H.W. Hoover Initiative Speakers
Through a generous gift from the Herbert W. Hoover Foundation, Kent State University at Stark established the Herbert W. Hoover Initiative in Environmental Media in 2008. The Initiative, a collaboration between Kent State Stark and the University of Miami (Florida), utilizes emerging technology, films, speakers and projects to address world-changing issues, educating and inspiring others to protect and nurture the environment in which we live, work and learn.
The Initiative’s Speakers Series brings national and international experts to Kent State Stark to share their knowledge and insight on how each of us can positively impact our world.
Chris PalmerWednesday, April 3, 2013
The University Center
Kent State University at Stark
Doors open at 6:45 p.m.
Tickets available Monday, March 11.
How to Film Bears and Sharks without Getting Eaten:
Making Environmental Films that Make a Difference
In 1983, Chris Palmer launched his film production career when he started National Audubon Society Productions. In 1994, he created National Wildlife Productions, which he led as president and CEO for 10 years. Palmer is currently president of the One World One Ocean Foundation, a multimillion-dollar global media campaign to save the oceans. He is also president of the MacGillivray Freeman Films Educational Foundation, which produces and funds IMAX films. In 2004, he joined American University’s faculty as a distinguished film producer in residence. There he founded, and currently directs, the Center for Environmental Filmmaking.
He has swum with dolphins and whales, come face-to-face with sharks and Kodiak bears, camped with wolf packs and waded through Everglade swamps. His 2010 book, Shooting in the Wild: An Insider’s Account of Making Movies in the Animal Kingdom, reveals the dark side of wildlife filmmaking.
Palmer has won two Emmys and received an Oscar nomination. He has been honored with the Environmental Media Association’s Frank G. Wells Award, the Lifetime Achievement Award for Media and the award for Environmental Film Educator of the Decade at the Green Globe Awards.

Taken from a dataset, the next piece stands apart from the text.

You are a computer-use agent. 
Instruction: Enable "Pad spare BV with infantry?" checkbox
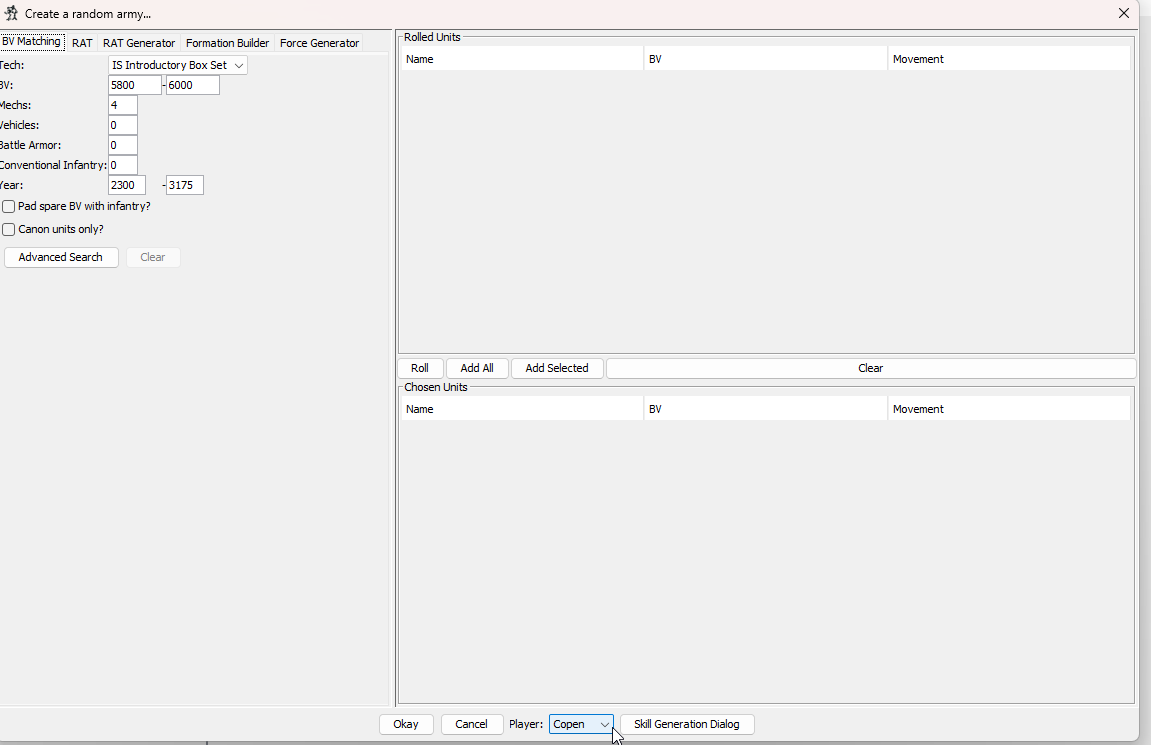tap(8, 206)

This event is free and open to the public, but tickets are required. Tickets will be available at the Main Hall Information Desk beginning Monday, March 11 at 8 a.m. There is a limit of four (4) tickets per person. No phone or email reservations will be accepted.
Edith WidderTuesday, June 5, 2012
Edith Widder, Ph.D., co-founder of the Ocean Research and Conservation Association (ORCA), and team members from her organization addressed Stark County college students and faculty as they embarked on a water sampling project funded by the Herbert W. Hoover Foundation. The project, Making the Invisible Visible: Water Quality in Stark County, utilized ORCA’s ground-breaking Fast Assessment of Sediment Toxicity procedure to analyze the county’s water, complementing EPA monitoring.
Led by Widder, ORCA is dedicated to protecting aquatic ecosystems and the species they sustain through the development of innovative technologies and science-based conservation action.
Sandra SteingraberWednesday, March 14, 2012
Ecologist, cancer survivor, author and speaker, Sandra Steingraber, Ph.D., is an internationally recognized expert on the links between cancer and the environment, reforming chemical policy and contamination without consent.
Steingraber’s highly acclaimed book, Living Downstream: An Ecologist’s Personal Investigation of Cancer and the Environment presents cancer as a human rights issue. Originally published in 1997, it was the first to bring together data on toxic releases with data from U.S. cancer registries and won praise from international media including The Washington Post, Publishers Weekly, The Lancet and The London Times.
Adding to many other awards, Steingraber recently received the The Heinz Award, administered by the Heinz Family Foundation, recognizing outstanding individuals for their contributions in the areas of: Arts and Humanities, Environment, Human Condition, Public Policy, Technology, the Economy and Employment.